4. Les dispositions du premier alinéa de l'article R. 424-5 du code de l'urbanisme prévoient, dans leur version issue de l'article 6 du décret n° 2018-617 du 17 juillet 2018, que la décision d'autorisation ou de non-opposition mentionne la date d'affichage en mairie de l'avis de dépôt de la demande. L'absence d'indication de cette date sur le permis délivré est cependant sans influence sur sa légalité.

Sur la légalité interne :

En ce qui concerne la méconnaissance de l'article L. 752-21 du code de commerce :

5. L'article L. 752-21 du code de commerce prévoit que : " Un pétitionnaire dont le projet a été rejeté pour un motif de fond par la Commission nationale d'aménagement commercial ne peut déposer une nouvelle demande d'autorisation sur un même terrain, à moins d'avoir pris en compte les motivations de la décision ou de l'avis de la commission nationale. "

6. La commission nationale avait émis un avis défavorable, le 4 février 2016, concernant un précédent projet de la société L'Immobilière Leroy Merlin France sur le même site. Cet avis défavorable était motivé par les effets négatifs du projet sur les flux de transport de la zone d'activité, la forte imperméabilisation des sols, une intégration architecturale très peu qualitative, et l'absence d'accessibilité par les modes de transport doux. En revanche, contrairement à ce que soutient l'association requérante, les deux premiers paragraphes de cet avis, relatifs à la localisation du projet, avaient un simple caractère descriptif. L'avis favorable de la commission du 25 octobre 2018 relève point par point, par des motifs qui ne sont pas contestés par l'association requérante, les modifications apportées au projet par la société pétitionnaire en vue de tenir compte des motifs de l'avis précédent, concernant la voirie de la ZAC, la desserte par le réseau de bus, le nombre, la disposition et la perméabilité des places de stationnement, le nombre de places dédiées aux véhicules électriques, les dispositions environnementales et la reprise de l'insertion architecturale et paysagère du projet. Les conditions d'accès par piste cyclable, et le fait que, selon l'association requérante, l'impact du projet resterait négatif sur les flux de circulation ainsi que le maintien de conséquences négatives sur l'imperméabilisation des sols, ne suffisent pas pour considérer que la nouvelle demande d'autorisation présentée par la société L'Immobilière Leroy Merlin France aurait été présentée en méconnaissance de l'article L. 752-21 du code de commerce.

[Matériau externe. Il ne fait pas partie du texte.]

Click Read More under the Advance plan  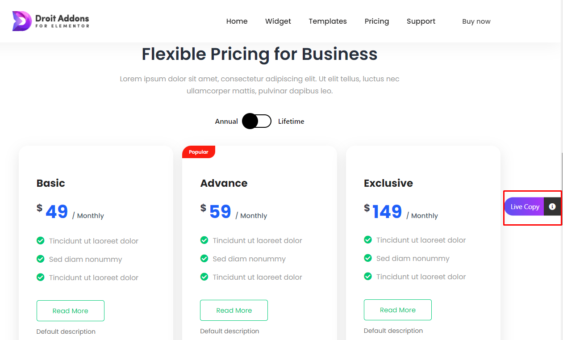click(234, 311)
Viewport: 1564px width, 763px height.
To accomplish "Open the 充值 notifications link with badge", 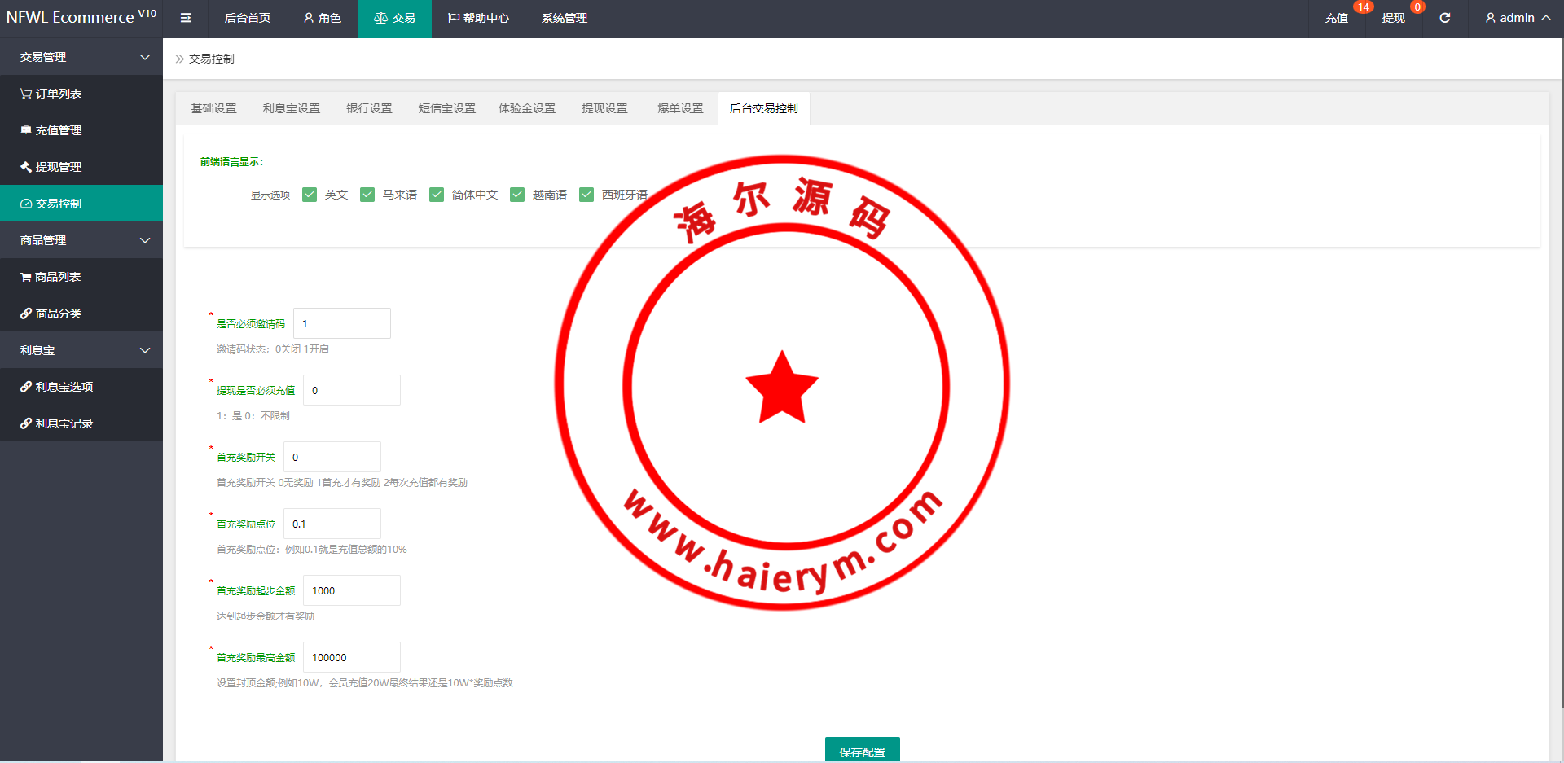I will pos(1336,18).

En ce qui concerne l'appartenance du projet à un ensemble commercial :

7. Le projet de la société L'Immobilière Leroy Merlin France porte sur l'extension d'un ensemble commercial au sein de la zone d'aménagement concerté (ZAC) la Méridienne par la création d'un magasin sous l'enseigne " Leroy Merlin " attenant à un magasin sous l'enseigne " Décathlon " ayant précédemment obtenu une autorisation d'exploitation commerciale à la suite d'un avis favorable de la CNAC. Contrairement à ce que soutient l'association requérante, l'appartenance des magasins sous les enseignes " Leroy Merlin " et " Décathlon " à un même ensemble commercial ne signifie pas que leur construction aurait relevé d'un seul et même projet, au sens de l'article L. 752-1 du code de commerce, dont la CNAC aurait eu à examiner les effets dans sa globalité. En outre, il ressort des pièces du dossier que celle-ci était informée de l'appartenance du projet de la société L'Immobilière Leroy Merlin France à cet ensemble commercial et l'a prise en compte pour rendre son avis. Le moyen tiré de ce que l'appréciation de la CNAC aurait été viciée du fait de l'appartenance du projet à un ensemble commercial manque, dès lors, en fait.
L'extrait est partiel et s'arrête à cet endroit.